Resembling or suggesting a fable: of an incredible, astonishing, or exaggerated nature. 

1.1  Amazingly good; wonderful

1.2  Having no basis in reality; mythical

 

Once upon a time, a group of gal pals lived life in the Superlative Zone.

CarrotMargarita

Carrot Margarita with Star Anise: a superlative concotion

2005: We met cute, Caribbean island spa holiday, late summer, us solo single ladies. Bonded during group hikes, water aerobics, guided meditations as a major storm system surged, the impending hurricane loomed but spared our island. Each of us in the suspended moment just prior to transition, transformation, each fleeing our respective sweltering offices, flailing placeholder relationships, the stultifying wait for next.

Final evening, Samba Sunset Cruise, we toasted, vowed to stay in touch, made enthusiastic plans to convene in Manhattan. A convenient convening for the U.S. contingent, the last we saw of those who ensconced themselves in their colloquial (gratifying, surely) lives. The rest of us, we took our superlativeness global.
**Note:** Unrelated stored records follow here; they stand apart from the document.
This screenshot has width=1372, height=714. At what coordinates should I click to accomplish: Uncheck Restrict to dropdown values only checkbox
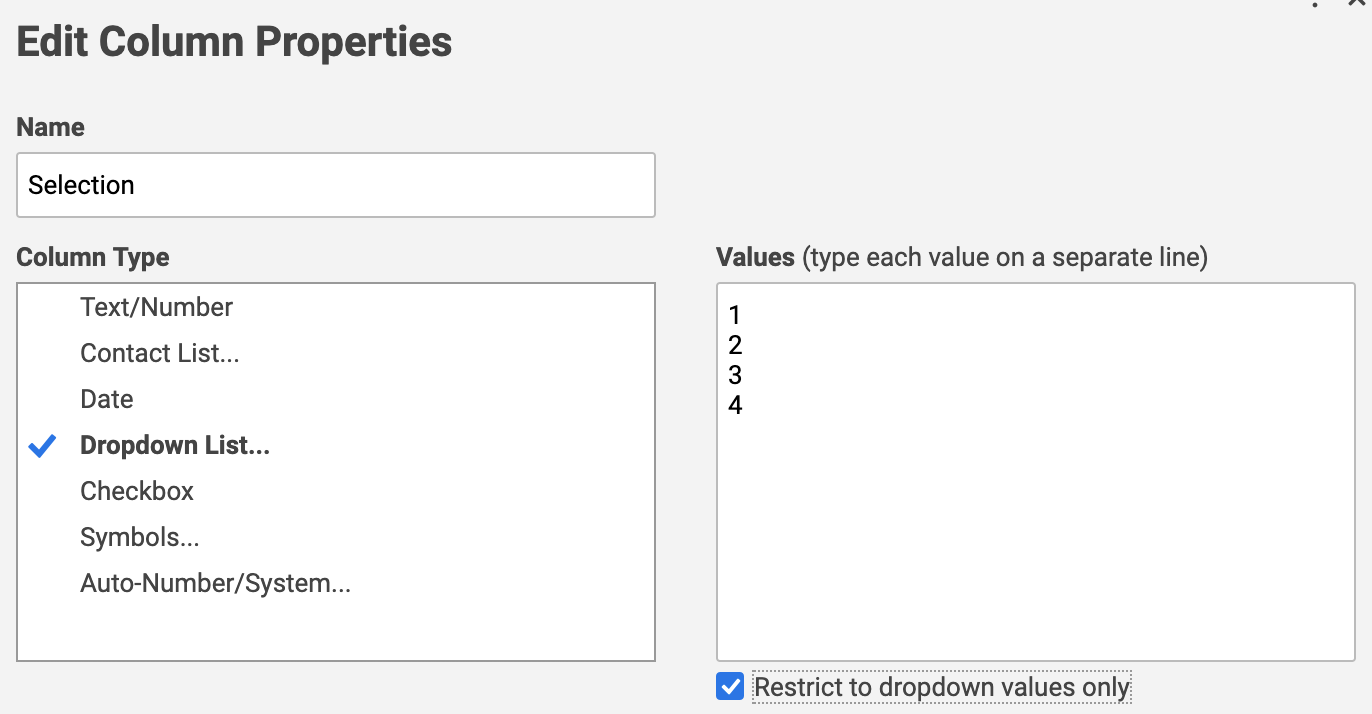(730, 687)
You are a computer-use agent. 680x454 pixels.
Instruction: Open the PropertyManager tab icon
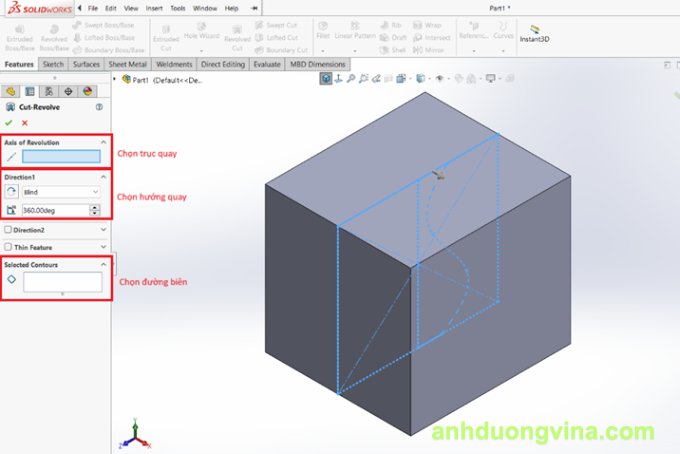[x=30, y=90]
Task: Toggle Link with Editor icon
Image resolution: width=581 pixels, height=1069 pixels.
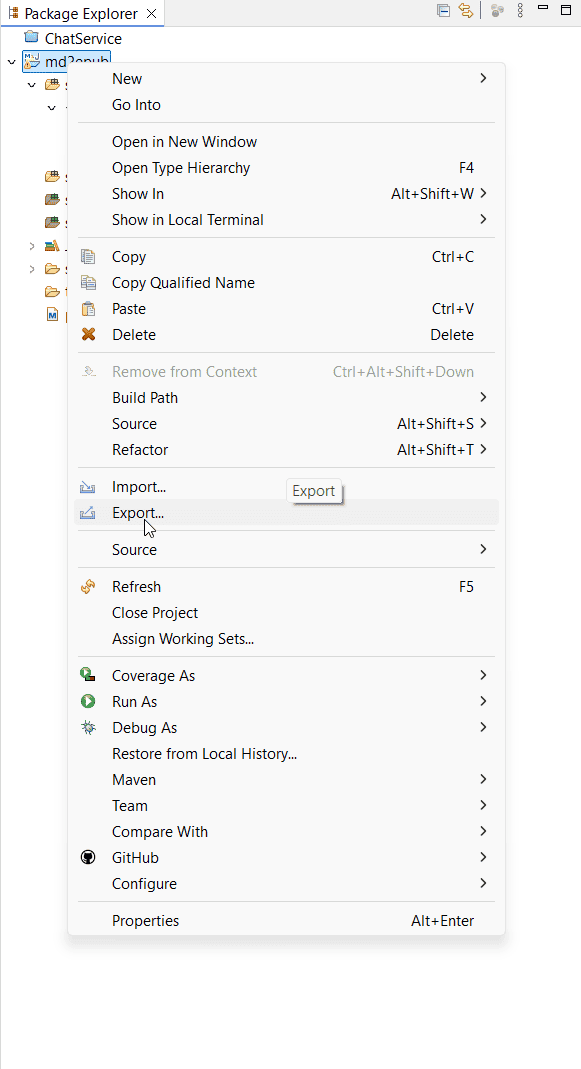Action: 466,11
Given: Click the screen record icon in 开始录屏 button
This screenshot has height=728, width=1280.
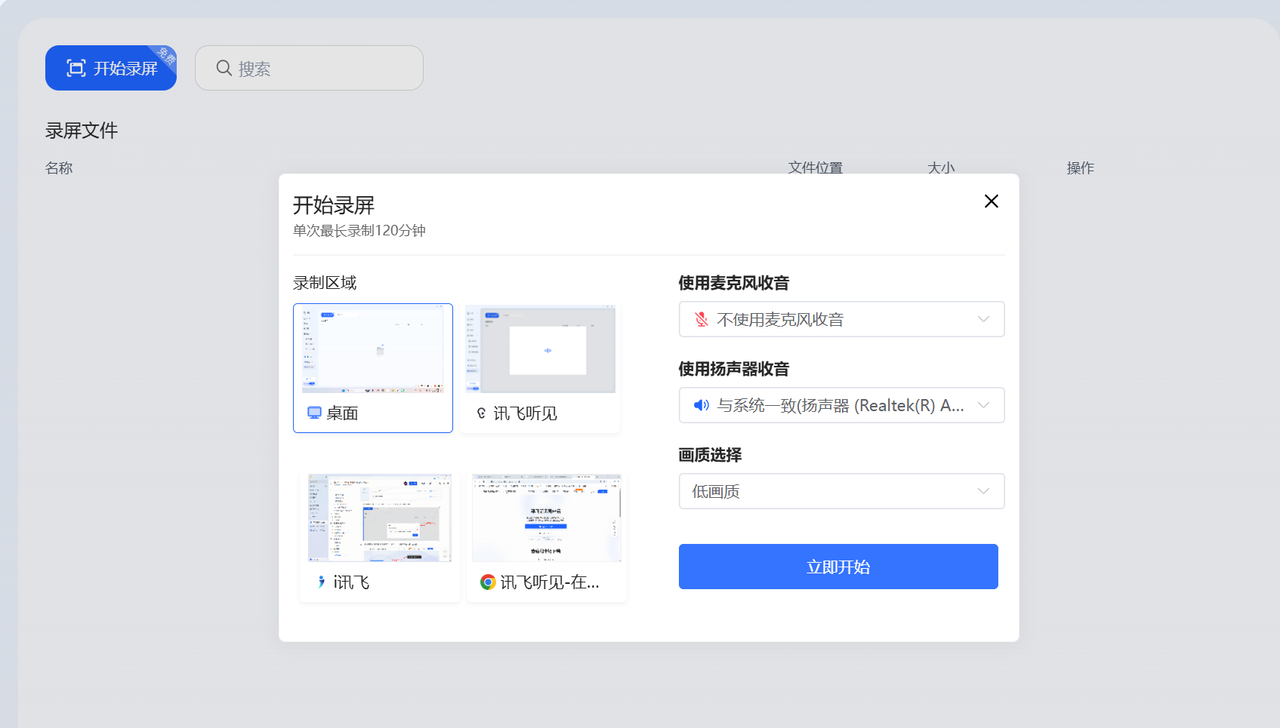Looking at the screenshot, I should (76, 68).
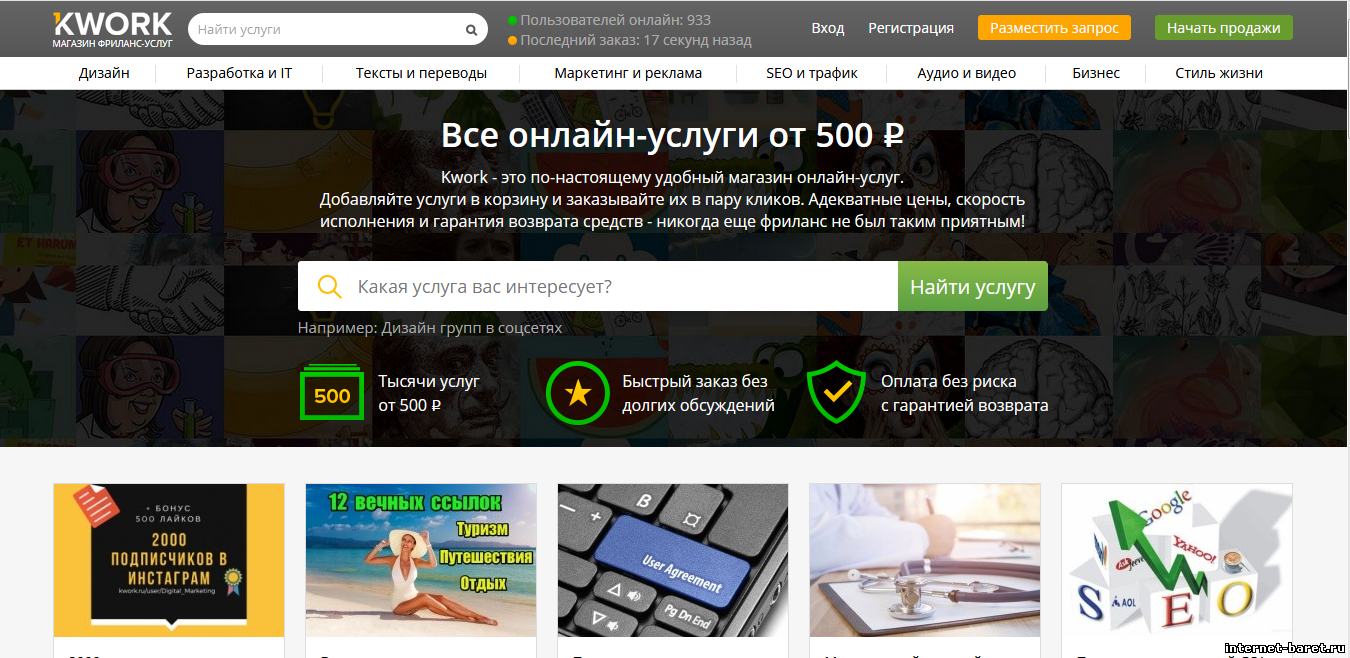
Task: Click the green 500 banknote icon
Action: click(332, 393)
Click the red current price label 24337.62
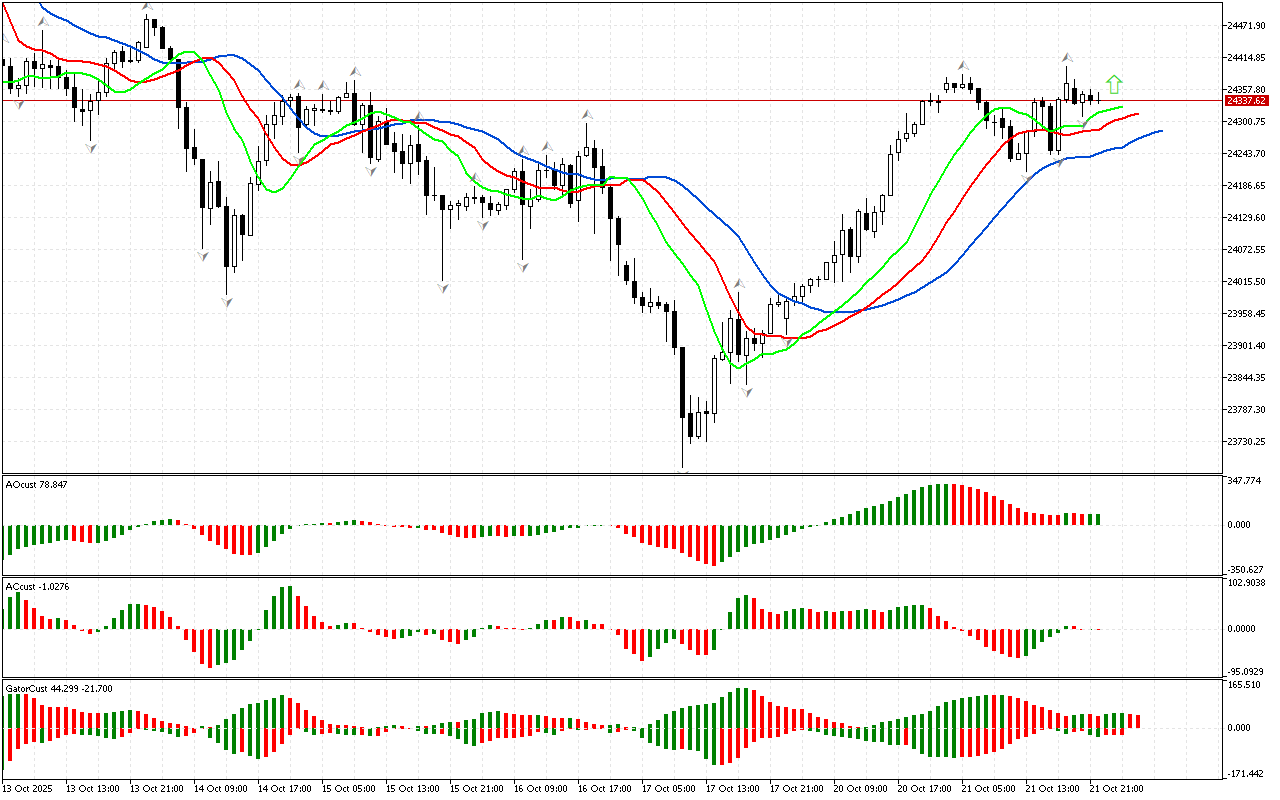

2006: We dined in TriBeCa lofts, cut swaths through SoHo boutiques, booked late night suppers in West End hotels that could afford after-hours liquor licenses, viewed Hockney at the National Portrait Gallery, Che Guevara tributes at the Victoria & Albert, wore formal gowns to the Snow Ball in Edinburgh where we danced with men in kilts, slurped oysters and clinked flutes to celebrate an unanticipated Manolo windfall in Boston, celebrated American Thanksgiving in old York, cheered Olympians at the Turin games, gasped at the gowns on display at Buckingham Palace to celebrate the Queen’s 80th Birthday, cajoled door jockeys into granting us gratis access, picked up men with significant timepieces and discrete credit cards.

High Tea Bubbly

High Tea Bubbly

2007. The Long Bar, London, a tipsy blonde teetering in her heels, are you millionairesses? We demurred, giggled behind our freshly manicured hands, ordered another bottle of champers, giddy, as of that night, one of us was. All dazzling, dizzying dreams seemingly within our grasp.

We purchased semi-precious “hand sets” — matched ring and bracelet baubles — as evidence we were not waiting for the One True Diamond. We justified each other’s fashion fixations, art fascinations, real estate acquisitions. We procured significant watches of our own. It’s an investment piece.

We swore allegiance over restorative beverages, soldiered on through late nights, ambitious daytime itineraries. We were generous with gifts, cocktails, hotel rooms, resort vouchers, theater tickets. We drank it all in, lapped it all up. Please sir, may we have some more! Boarded flights, returned to the careers that afforded our lifestyles. We were in our prime. The future did not merely shimmer ahead, it sparkled all around us.

seasonal, savory daiquiri

seasonal, savory daiquiri

2008: Our ringleader married in a fourteenth century castle, guests in Scottish kilts, African Kente cloths, Philip Treacy fascinators. Having captured the professional brass ring, she conquered domestic bliss with equal aplomb, traded Louboutins for Wellies, Channel lady bags for chic nappy totes. Impeccable timing, as always.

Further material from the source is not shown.